Can't create tensors as shown in first Captum Titanic tutorial?!

rbelew · August 13, 2024, 4:26pm

I’m stumped by the simplest part of the most basic “Titanic Basic” captum tutorial: converting the data into tensors?!

After getting the data and performing the first preprocessing steps,
converting to numpy arrays and separating out train and test sets works fine:

	data = titanic_data.to_numpy()

	train_indices = np.random.choice(len(labels), int(0.7*len(labels)), replace=False)
	test_indices = list(set(range(len(labels))) - set(train_indices))
	train_features = data[train_indices]
	train_labels = labels[train_indices]
	test_features = data[test_indices]
	test_labels = labels[test_indices]

but converting to tensors doesn’t work:

	File ".../Titanic_Basic_Interpret.py", line 139, in <module>
	input_tensor = torch.as_tensor(train_features,dtype=torch.float32)
	^^^^^^^^^^^^^^^^^^^^^^^^^^^^^^^^^^^^^^^^^^^^^^^^^^^
	TypeError: can't convert np.ndarray of type numpy.object_. The only supported types are: float64, float32, float16, complex64, complex128, int64, int32, int16, int8, uint8, and bool.

Maybe the problem is “no more magic, convert_objects has been
deprecated in pandas 0.17” ? It seems the tutorial was added back in 2019, but other issues seem to have used it more recently?

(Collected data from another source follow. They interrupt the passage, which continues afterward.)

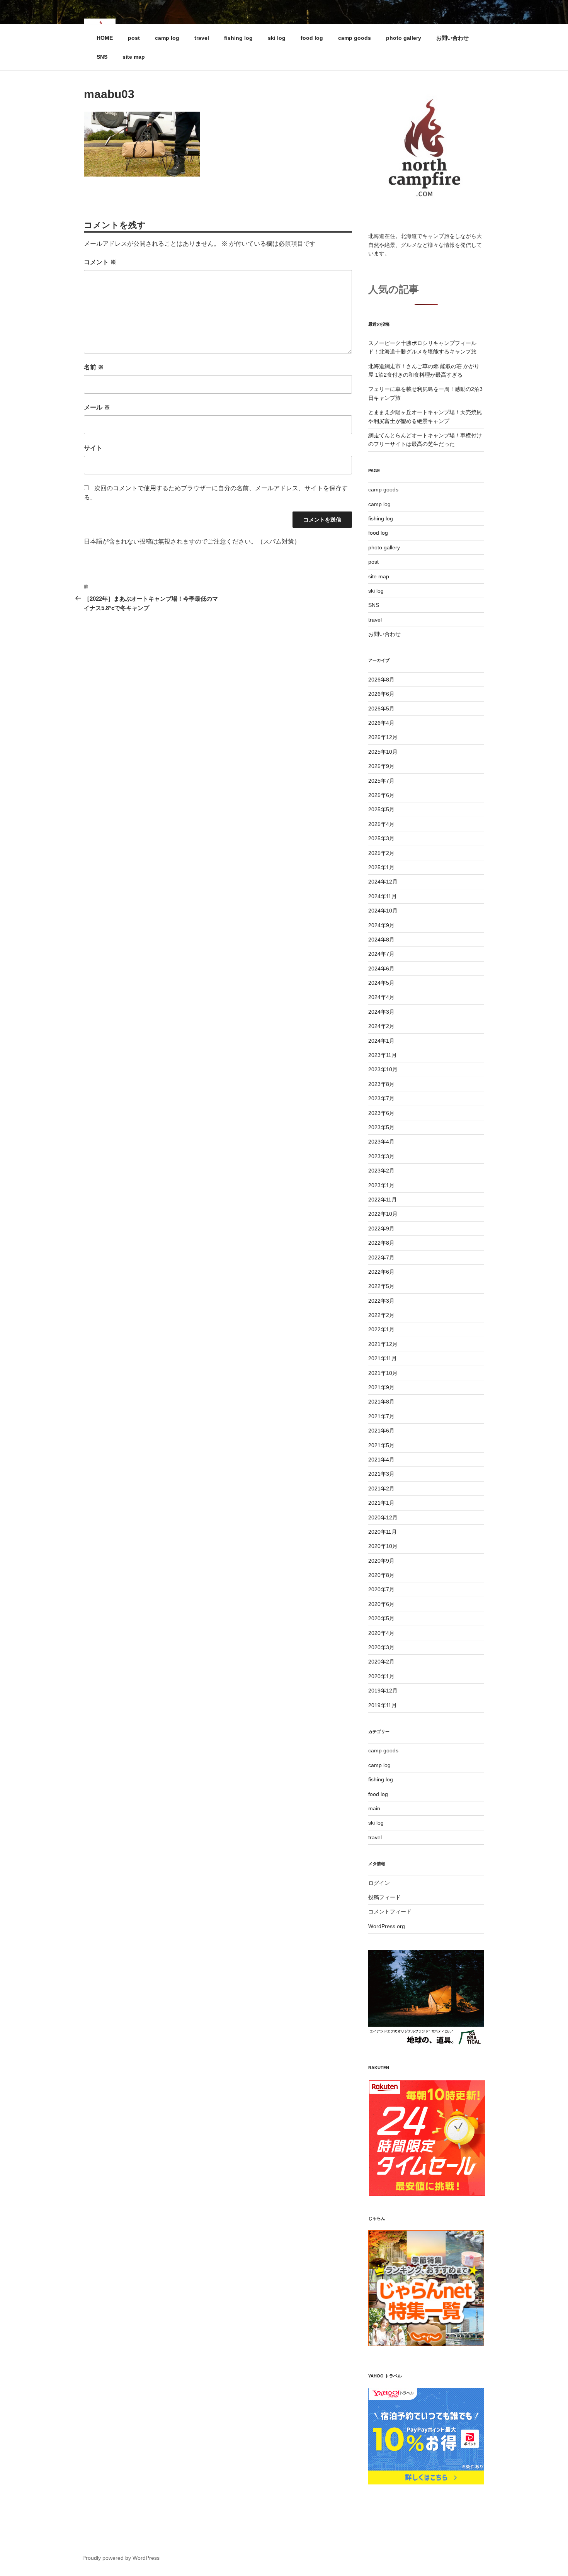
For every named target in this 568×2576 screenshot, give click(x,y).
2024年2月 (381, 1026)
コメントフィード (390, 1911)
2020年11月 (382, 1532)
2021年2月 (381, 1488)
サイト (93, 448)
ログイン (379, 1883)
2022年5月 (381, 1286)
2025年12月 (383, 737)
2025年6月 (381, 795)
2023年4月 (381, 1141)
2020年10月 (383, 1546)
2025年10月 (383, 752)
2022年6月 (381, 1272)
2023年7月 (381, 1098)
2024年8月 (381, 939)
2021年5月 (381, 1445)
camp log (167, 38)
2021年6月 (381, 1430)
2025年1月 (381, 867)
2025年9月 (381, 766)
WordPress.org (386, 1926)
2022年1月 (381, 1329)
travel (201, 38)
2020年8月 (381, 1575)
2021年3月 (381, 1474)
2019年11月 (382, 1705)
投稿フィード (384, 1897)
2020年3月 (381, 1647)
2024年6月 (381, 968)
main (374, 1808)
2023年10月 (383, 1069)
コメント (100, 262)
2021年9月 (381, 1387)
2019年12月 (383, 1690)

I’ve tried some of the suggestions there (building a separate dictionary of data types and then data = data.astype(dtype=dtypeDict), converting each column separately:

	for c in titanic_data.columns:
	    titanic_data[c] = pd.to_numeric(titanic_data[c])

but these don’t go thru either. What could the issue be?!

ptrblck · August 13, 2024, 9:31pm

Your np.array is an object, which cannot be transformed to a tensor directly.
This can be the case if your array contains different incompatible types:

a = np.array([1.0, tuple((1, 1))])
print(a.dtype)
# object

You could try to transform the array to a numerical dtype first via .astype() before transforming it to a tensor.

rbelew · August 13, 2024, 11:24pm

hi @ptrblck thanks so much. that is indeed the problem.

I’ve tried two of the suggestions mentioned in that SO post: (https://stackoverflow.com/a/21197863:

building a separate dictionary of data types and then data = data.astype(dtype=dtypeDict), as suggested here:
python - Assign pandas dataframe column dtypes - Stack Overflow

 dtypeDict = {}
 # numpy _internal _useffields() requires "names" and "formats" ?
 # dtypeDict = {"names": [], "formats":[]}

 for k,v in titanic_data.dtypes.items(): 
 	dtypeDict[k] = v # or v.name?
 	# or ala _useffields
 	# dtypeDict['names'].append(k)
 	# dtypeDict['formats'].append(v)
 data = data.astype(dtype=dtypeDict)

converting each column separately, as the first answer here:
python - Assign pandas dataframe column dtypes - Stack Overflow
```
 for c in titanic_data.columns:
     titanic_data[c] = pd.to_numeric(titanic_data[c])
```

but these don’t go thru either. How am I supposed to do this? (And
why am I the one bumping into this issue on a captum tutorial from
2019?!)

rbelew · August 14, 2024, 3:24pm

way simpler than I’d imagined: data = data.astype(np.float32) is all that was required!